◆ What you will do ◆
Could you return every record below word for word, leaving out the pictures?

Saved data entries
┌────────
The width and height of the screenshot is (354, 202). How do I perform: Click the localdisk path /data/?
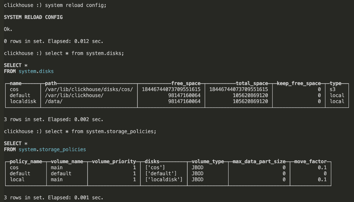click(x=54, y=101)
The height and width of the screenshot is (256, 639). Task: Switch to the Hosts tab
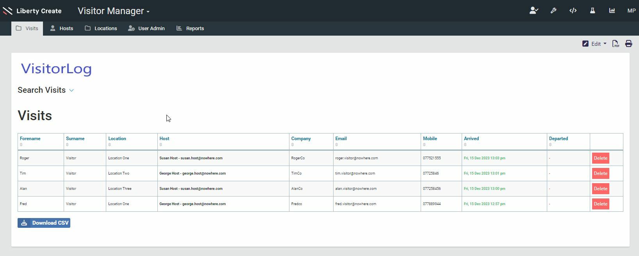tap(62, 29)
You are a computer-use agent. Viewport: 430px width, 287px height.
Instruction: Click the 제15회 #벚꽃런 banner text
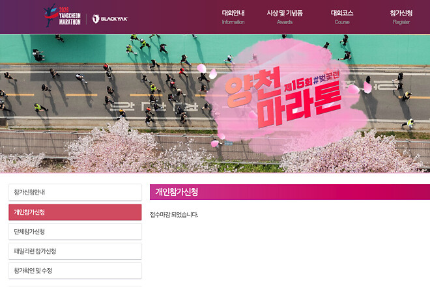pyautogui.click(x=312, y=81)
└────────
◆ Worked solution ◆
The width and height of the screenshot is (354, 202). How do I perform: Click the localdisk path /data/?
click(x=54, y=101)
The height and width of the screenshot is (256, 639). Task: Switch to the Hosts tab
tap(62, 29)
You are a computer-use agent. Viewport: 430px width, 287px height.
Instruction: Click the 제15회 #벚꽃런 banner text
pyautogui.click(x=312, y=81)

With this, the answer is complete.